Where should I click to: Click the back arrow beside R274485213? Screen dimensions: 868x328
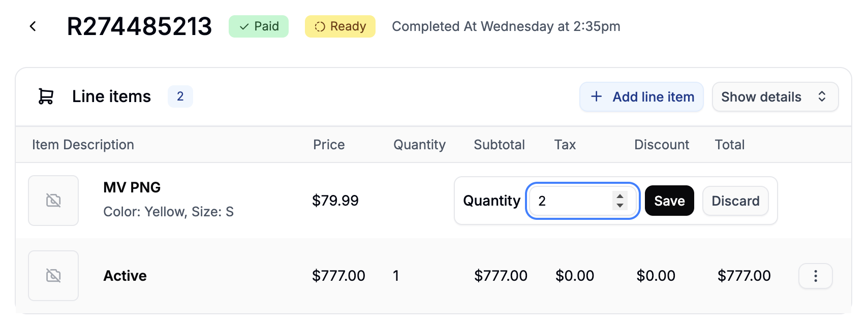click(x=33, y=26)

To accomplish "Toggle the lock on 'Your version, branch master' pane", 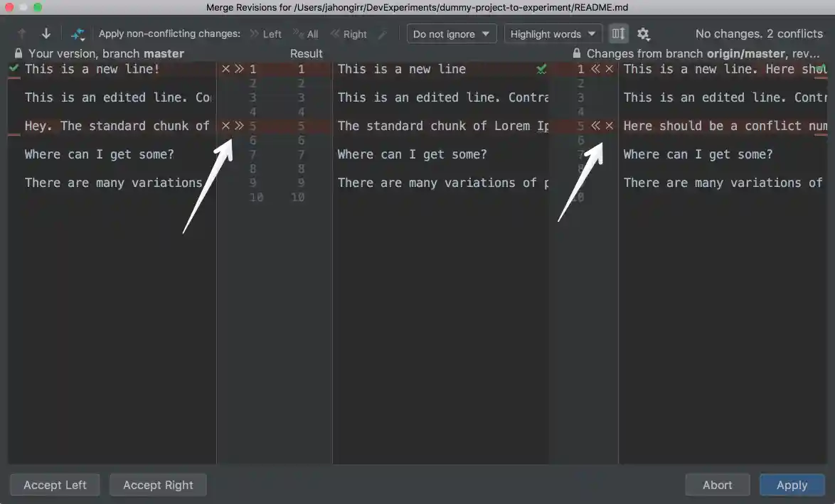I will (x=18, y=53).
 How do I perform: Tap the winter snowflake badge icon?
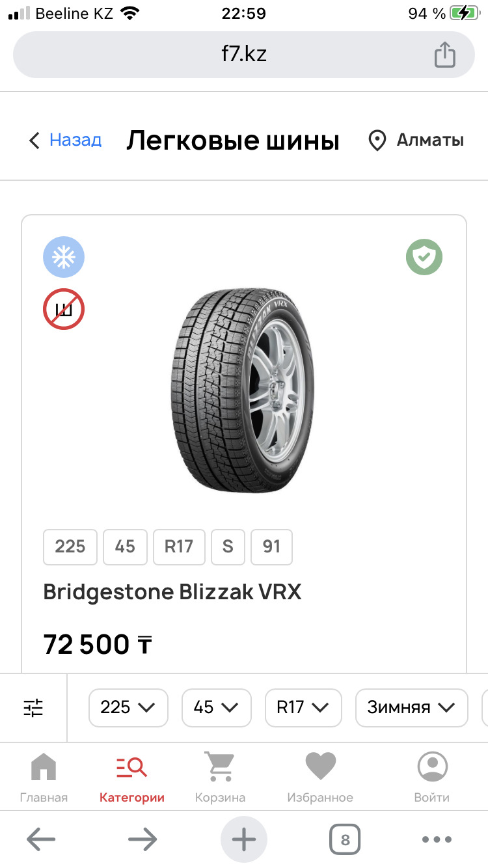[64, 258]
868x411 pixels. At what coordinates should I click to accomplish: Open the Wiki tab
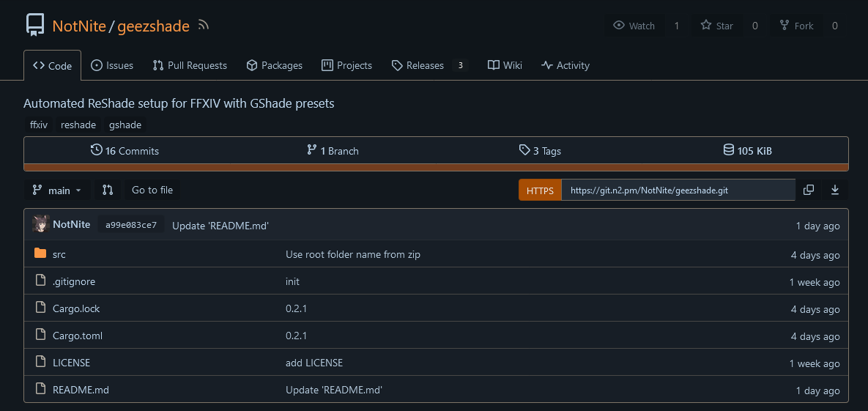(x=505, y=65)
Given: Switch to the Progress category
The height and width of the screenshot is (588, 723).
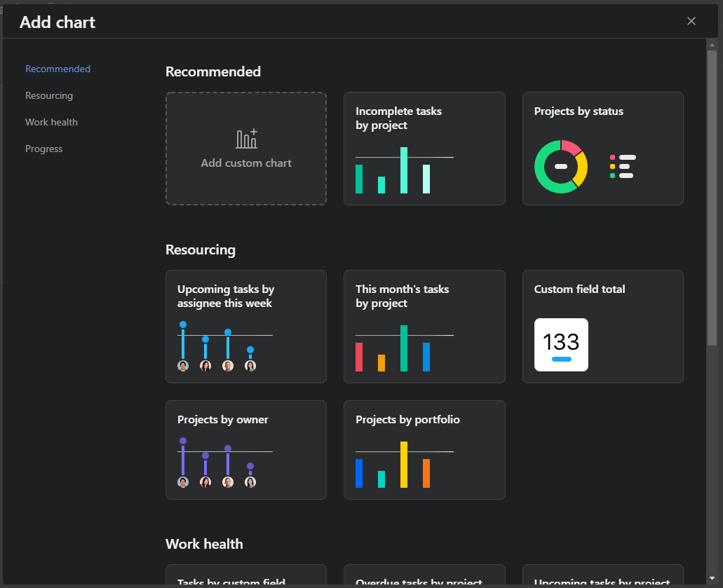Looking at the screenshot, I should (43, 149).
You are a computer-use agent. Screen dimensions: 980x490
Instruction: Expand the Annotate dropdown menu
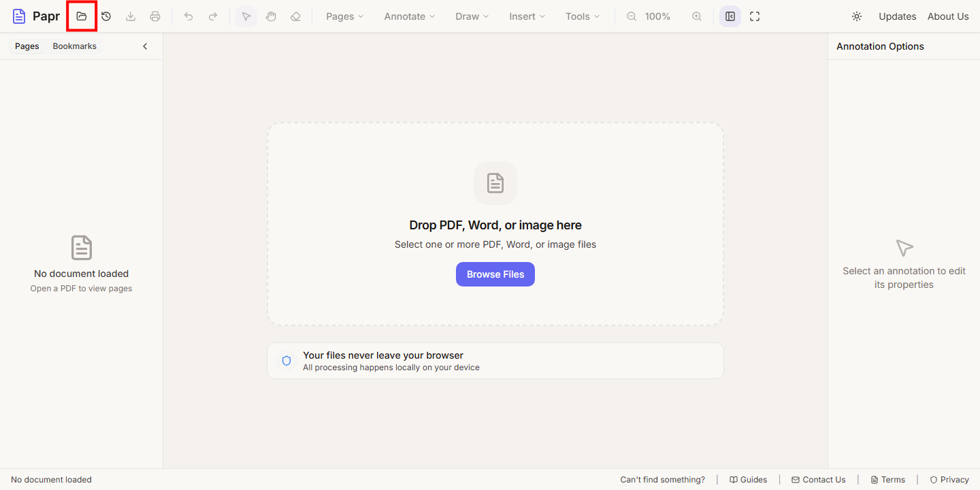pos(410,16)
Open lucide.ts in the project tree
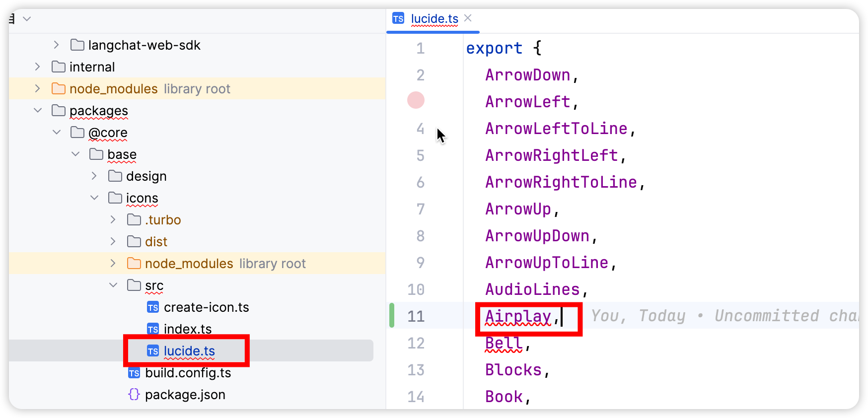Screen dimensions: 868x418 point(189,351)
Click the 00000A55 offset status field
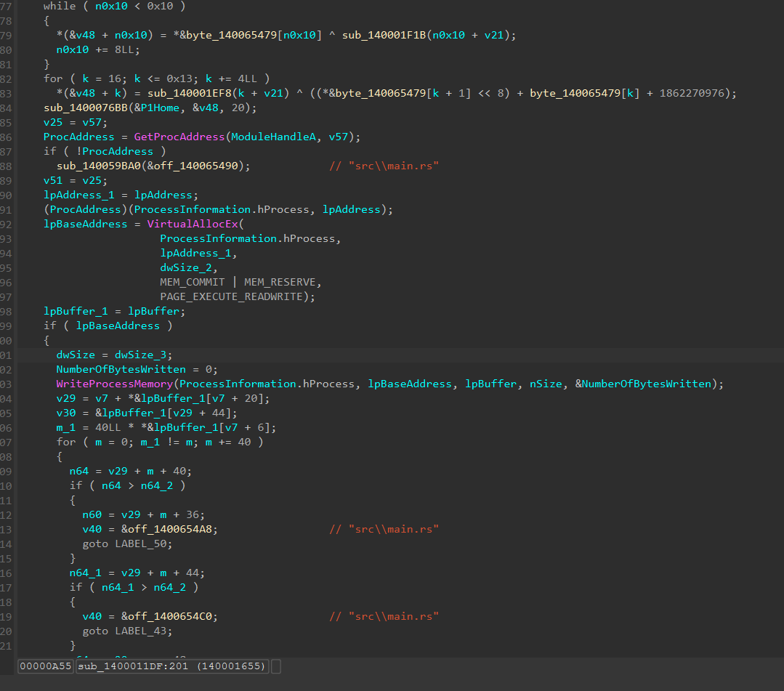The image size is (784, 691). (x=46, y=666)
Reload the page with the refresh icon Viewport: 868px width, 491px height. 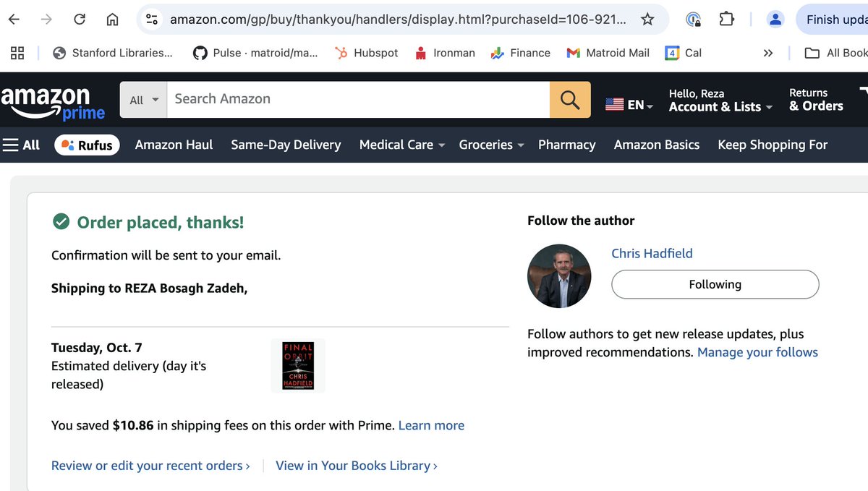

·····

Assignment:
In the records above, find the line containing "You are a computer-use" and restate it and every line after it word for word, all pictures excluded.

Result of the exercise:
You are a computer-use agent. Screen dimensions: 980x490
Instruction: Expand the Annotate dropdown menu
pos(410,16)
Open lucide.ts in the project tree
Screen dimensions: 868x418 point(189,351)
Click the 00000A55 offset status field
The image size is (784, 691). (x=46, y=666)
Reload the page with the refresh icon Viewport: 868px width, 491px height. 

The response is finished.